Are you familiar with the concept of loss leaders? These are products that retailers sell at a loss in order to get you in the door–and get you to spend more money. Of course, loss leaders aren’t the only tools retailers use. They also use grand openings and cross-promotions and advertising and coupons and a host of other techniques to drive traffic.
I was thinking about such techniques this week because it occurs to me that most troops need more ways to get potential adult leaders in the door. The traditional method–inviting people to sign up for open-ended (or lifelong) terms as assistant Scoutmasters or troop committee members–works mostly with people who really don’t need to be invited. But what about that mom who thinks she’s too busy at work to get involved? Or that dad who’s not that into camping? Or the chartered-organization member who would be a great leader if she would only give it a try?
How could you get those folks involved? I can think of 137 or so ways. They’re called merit badges.
Figure out a person’s passion and then invite him to counsel a relevant merit badge.

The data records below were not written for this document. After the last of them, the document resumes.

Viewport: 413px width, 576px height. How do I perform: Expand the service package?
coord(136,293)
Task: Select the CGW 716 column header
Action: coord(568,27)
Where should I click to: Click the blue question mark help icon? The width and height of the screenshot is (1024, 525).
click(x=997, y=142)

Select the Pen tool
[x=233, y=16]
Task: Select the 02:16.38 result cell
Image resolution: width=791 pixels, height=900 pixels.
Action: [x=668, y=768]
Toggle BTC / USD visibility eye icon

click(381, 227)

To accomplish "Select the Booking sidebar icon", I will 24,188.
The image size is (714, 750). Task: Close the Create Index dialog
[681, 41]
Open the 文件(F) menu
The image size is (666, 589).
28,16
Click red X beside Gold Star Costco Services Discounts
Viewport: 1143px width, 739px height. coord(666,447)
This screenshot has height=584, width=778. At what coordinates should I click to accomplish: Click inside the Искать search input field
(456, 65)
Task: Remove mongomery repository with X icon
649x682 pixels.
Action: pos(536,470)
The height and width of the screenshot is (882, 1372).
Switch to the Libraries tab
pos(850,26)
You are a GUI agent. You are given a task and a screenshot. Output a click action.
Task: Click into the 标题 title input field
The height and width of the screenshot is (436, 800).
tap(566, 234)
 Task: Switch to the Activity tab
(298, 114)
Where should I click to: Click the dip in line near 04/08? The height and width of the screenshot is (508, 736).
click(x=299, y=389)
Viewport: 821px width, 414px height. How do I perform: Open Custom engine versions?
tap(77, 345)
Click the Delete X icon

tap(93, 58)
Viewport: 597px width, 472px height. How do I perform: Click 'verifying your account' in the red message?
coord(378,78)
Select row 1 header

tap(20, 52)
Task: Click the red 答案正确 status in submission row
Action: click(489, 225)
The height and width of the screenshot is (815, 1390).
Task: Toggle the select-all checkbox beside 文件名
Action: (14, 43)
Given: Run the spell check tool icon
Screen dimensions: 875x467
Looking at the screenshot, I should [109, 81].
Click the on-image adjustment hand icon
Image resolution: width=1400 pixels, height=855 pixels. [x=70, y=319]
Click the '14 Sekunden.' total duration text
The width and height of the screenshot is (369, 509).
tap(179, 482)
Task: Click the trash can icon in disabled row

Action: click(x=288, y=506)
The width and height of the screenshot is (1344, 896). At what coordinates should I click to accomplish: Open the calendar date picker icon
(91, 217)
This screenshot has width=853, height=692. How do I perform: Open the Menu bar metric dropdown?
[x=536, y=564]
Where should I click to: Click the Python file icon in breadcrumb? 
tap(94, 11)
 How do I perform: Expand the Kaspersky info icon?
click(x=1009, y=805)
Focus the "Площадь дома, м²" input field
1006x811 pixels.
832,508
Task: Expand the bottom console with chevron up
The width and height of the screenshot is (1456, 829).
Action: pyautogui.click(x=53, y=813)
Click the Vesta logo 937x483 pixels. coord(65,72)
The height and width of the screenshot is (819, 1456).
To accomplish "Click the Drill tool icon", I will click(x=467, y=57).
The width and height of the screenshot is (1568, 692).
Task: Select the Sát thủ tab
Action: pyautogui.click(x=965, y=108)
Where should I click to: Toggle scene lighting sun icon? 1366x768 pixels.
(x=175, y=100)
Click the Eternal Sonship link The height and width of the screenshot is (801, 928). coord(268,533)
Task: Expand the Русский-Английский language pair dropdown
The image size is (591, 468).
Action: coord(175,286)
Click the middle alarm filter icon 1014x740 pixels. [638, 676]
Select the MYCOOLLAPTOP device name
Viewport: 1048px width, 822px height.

He’ll have to register as a counselor, complete Youth Protection training, and be approved by the council advancement committee, of course, but that just makes it easier for him to eventually become a full-fledged leader.
Don’t throw 20 Scouts at your new volunteer in a classroom setting. Instead, invite him to take 20 or 30 minutes at a troop meeting to introduce the badge and help Scouts complete a requirement or two. If a few Scouts follow up to complete the badge, great! If not, at least you’ve gotten your prospect in the door to see what Scouting is all about. And you haven’t had to give away cases of soda to do so.